> _WORK INSTRUCTIONS_: Keep only the lines from the top of the listing through the one with "Запрошуємо на зустріч", and reproduce them unaltered.

> _DATA_:
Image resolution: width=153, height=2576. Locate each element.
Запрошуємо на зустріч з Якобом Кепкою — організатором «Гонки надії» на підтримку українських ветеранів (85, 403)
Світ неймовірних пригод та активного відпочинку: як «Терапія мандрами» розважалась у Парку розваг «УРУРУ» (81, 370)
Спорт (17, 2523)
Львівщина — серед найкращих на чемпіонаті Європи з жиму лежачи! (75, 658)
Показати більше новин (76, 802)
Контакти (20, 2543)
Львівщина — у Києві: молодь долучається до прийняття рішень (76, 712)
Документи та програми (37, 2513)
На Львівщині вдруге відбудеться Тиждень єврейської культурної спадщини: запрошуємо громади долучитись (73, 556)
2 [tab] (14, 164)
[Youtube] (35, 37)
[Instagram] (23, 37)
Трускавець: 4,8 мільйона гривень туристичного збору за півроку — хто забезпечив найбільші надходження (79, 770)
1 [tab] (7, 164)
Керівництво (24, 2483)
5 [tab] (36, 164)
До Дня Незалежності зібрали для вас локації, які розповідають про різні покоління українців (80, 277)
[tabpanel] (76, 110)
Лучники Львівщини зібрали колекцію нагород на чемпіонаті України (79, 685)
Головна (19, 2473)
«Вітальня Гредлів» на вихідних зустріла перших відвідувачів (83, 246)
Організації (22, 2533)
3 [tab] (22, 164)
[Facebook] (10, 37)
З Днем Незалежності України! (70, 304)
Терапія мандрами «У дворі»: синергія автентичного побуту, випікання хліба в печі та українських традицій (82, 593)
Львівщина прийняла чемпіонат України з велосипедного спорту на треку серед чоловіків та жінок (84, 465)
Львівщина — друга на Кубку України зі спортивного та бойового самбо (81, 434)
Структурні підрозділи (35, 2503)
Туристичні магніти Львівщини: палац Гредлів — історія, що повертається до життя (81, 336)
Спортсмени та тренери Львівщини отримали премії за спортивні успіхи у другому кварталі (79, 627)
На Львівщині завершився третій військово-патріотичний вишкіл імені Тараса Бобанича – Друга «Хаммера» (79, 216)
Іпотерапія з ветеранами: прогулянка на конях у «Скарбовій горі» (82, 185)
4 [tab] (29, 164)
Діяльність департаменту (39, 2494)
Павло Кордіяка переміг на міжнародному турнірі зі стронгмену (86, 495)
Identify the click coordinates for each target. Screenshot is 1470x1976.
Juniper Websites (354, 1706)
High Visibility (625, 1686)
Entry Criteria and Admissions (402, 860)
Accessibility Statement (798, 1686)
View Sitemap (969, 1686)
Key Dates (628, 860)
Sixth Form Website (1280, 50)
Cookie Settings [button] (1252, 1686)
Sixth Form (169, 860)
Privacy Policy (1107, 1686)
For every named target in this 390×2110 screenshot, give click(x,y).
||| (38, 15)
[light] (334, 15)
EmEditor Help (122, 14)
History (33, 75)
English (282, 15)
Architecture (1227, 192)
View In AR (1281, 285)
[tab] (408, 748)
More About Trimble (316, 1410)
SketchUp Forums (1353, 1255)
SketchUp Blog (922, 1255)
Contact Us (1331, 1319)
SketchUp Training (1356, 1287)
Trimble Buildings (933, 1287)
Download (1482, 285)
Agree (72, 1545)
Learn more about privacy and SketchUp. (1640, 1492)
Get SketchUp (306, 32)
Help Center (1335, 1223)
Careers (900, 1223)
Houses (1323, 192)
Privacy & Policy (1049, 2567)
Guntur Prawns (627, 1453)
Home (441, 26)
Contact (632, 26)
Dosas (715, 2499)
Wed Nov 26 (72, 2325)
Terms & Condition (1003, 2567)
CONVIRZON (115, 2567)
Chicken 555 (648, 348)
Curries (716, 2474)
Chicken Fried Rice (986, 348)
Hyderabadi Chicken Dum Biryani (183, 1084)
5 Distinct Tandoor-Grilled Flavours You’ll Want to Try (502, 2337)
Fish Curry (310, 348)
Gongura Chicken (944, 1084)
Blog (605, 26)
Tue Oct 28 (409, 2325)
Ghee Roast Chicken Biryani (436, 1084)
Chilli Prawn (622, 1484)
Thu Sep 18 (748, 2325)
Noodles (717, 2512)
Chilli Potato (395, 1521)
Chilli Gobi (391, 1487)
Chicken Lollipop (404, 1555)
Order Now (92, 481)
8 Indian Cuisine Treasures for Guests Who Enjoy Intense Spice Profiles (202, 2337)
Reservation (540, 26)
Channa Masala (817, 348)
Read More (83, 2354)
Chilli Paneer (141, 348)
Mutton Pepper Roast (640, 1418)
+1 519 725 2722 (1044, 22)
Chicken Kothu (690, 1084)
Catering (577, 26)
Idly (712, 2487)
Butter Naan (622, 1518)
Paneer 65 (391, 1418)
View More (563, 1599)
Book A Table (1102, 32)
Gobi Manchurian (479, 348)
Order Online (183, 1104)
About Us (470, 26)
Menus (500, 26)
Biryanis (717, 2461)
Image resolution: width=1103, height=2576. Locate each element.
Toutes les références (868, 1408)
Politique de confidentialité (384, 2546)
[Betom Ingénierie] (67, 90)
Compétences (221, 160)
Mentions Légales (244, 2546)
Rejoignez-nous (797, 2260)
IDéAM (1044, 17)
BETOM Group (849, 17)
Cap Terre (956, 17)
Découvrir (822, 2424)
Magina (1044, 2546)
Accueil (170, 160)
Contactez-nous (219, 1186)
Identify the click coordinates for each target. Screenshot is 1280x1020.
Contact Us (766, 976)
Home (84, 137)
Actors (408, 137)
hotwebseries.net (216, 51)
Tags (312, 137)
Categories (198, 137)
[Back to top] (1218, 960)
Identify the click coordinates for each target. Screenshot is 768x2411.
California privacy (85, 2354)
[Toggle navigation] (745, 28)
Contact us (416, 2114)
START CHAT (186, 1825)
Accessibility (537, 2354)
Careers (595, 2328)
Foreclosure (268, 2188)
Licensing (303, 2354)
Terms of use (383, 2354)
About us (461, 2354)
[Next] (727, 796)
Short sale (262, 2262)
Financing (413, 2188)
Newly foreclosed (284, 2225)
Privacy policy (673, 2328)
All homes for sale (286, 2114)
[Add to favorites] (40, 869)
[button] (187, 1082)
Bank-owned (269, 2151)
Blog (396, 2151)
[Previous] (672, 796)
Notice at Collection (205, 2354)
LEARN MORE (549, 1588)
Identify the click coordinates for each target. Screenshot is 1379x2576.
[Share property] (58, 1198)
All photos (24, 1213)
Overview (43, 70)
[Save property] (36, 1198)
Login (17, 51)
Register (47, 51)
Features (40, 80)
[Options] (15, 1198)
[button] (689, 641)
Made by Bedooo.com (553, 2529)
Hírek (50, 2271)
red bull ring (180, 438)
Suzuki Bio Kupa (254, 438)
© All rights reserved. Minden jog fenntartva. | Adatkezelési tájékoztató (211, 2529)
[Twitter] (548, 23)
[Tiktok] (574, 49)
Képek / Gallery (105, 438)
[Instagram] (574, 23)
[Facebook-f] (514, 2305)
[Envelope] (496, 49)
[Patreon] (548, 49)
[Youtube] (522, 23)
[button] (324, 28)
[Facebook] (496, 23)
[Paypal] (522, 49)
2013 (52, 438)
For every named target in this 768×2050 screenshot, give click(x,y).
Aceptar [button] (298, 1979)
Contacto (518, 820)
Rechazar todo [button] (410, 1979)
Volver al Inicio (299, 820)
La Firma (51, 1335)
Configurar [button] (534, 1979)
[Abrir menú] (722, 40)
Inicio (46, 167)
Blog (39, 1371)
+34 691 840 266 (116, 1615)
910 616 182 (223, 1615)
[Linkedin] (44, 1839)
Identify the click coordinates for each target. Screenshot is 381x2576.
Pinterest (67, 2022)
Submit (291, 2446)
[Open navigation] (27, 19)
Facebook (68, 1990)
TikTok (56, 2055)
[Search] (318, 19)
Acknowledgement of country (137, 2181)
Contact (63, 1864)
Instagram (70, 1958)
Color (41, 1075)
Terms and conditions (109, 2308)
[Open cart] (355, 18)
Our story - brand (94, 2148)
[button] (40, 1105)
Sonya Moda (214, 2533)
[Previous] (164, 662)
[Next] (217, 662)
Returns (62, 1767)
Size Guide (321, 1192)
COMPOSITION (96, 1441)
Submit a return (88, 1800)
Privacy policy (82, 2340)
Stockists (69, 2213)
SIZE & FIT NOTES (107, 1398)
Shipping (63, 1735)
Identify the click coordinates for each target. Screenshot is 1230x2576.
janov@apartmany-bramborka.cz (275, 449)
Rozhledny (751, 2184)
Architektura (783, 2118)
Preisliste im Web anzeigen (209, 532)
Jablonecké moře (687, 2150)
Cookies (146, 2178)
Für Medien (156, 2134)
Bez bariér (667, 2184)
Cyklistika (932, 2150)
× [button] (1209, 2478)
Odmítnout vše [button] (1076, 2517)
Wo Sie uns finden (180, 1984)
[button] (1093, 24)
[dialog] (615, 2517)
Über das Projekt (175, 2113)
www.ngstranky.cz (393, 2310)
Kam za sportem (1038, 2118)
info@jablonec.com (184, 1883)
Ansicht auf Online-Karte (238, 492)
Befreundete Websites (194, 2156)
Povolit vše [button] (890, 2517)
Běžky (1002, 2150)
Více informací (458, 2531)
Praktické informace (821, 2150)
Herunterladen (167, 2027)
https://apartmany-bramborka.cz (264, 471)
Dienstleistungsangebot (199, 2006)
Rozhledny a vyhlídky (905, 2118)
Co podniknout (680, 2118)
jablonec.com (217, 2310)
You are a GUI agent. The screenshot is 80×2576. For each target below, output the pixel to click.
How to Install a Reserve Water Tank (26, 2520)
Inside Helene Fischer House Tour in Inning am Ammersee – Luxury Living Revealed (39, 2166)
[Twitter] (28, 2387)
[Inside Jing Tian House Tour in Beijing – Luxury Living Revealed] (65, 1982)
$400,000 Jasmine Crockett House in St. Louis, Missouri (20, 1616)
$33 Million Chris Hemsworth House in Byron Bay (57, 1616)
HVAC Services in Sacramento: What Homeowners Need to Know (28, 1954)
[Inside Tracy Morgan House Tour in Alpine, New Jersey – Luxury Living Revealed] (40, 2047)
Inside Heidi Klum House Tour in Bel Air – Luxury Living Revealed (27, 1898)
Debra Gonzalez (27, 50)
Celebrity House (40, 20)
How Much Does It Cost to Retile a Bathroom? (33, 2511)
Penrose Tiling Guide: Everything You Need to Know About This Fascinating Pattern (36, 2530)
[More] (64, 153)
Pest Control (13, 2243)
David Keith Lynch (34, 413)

> _EXERCISE ANSWER_:
Image resolution: width=153, height=2576. Locate each element.
Запрошуємо на зустріч з Якобом Кепкою — організатором «Гонки надії» на підтримку українських ветеранів (85, 403)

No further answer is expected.